● **What you should do**
Copy each entry below exactly. No images.

┌──

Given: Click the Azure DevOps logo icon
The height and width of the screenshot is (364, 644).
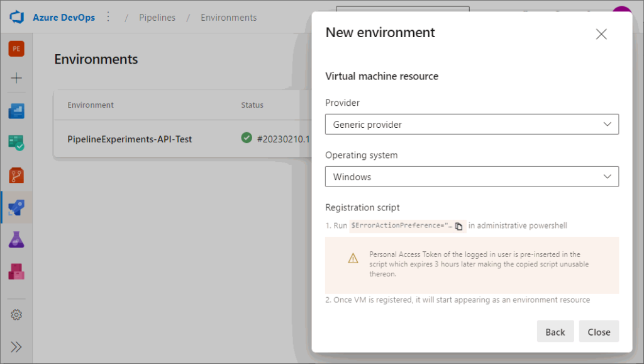Looking at the screenshot, I should tap(16, 17).
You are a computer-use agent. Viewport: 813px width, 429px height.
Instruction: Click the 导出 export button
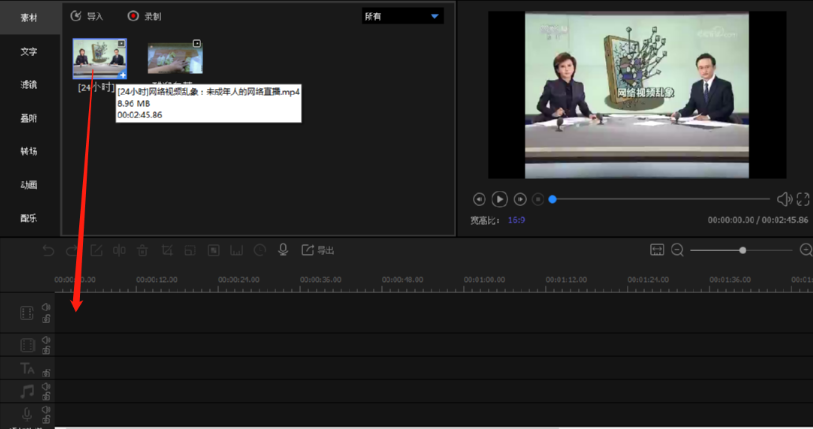318,250
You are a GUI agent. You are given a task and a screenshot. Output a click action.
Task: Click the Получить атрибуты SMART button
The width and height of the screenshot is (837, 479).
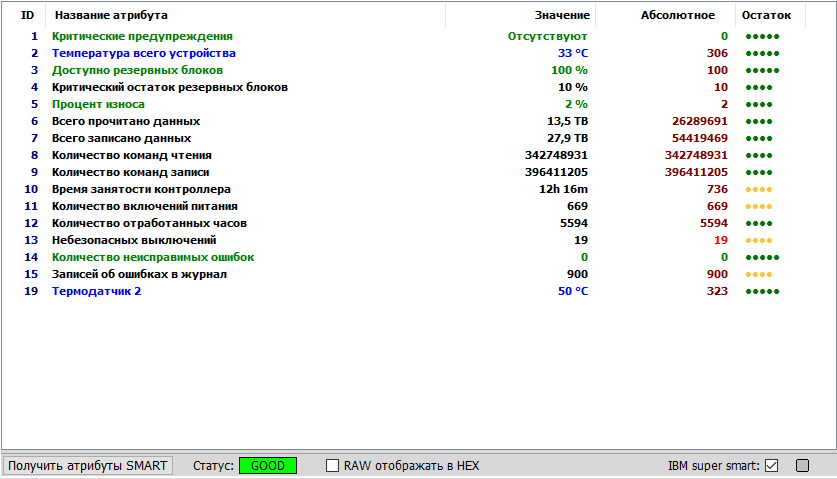pyautogui.click(x=88, y=466)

└──

● **Task answer**
Given: Click the Azure DevOps logo icon
The height and width of the screenshot is (364, 644).
Looking at the screenshot, I should tap(16, 17).
You are a computer-use agent. Viewport: 813px width, 429px height.
Instruction: Click the 导出 export button
318,250
You are a GUI agent. You are given a task and a screenshot. Output a click action.
Task: Click the Получить атрибуты SMART button
The width and height of the screenshot is (837, 479).
pyautogui.click(x=88, y=466)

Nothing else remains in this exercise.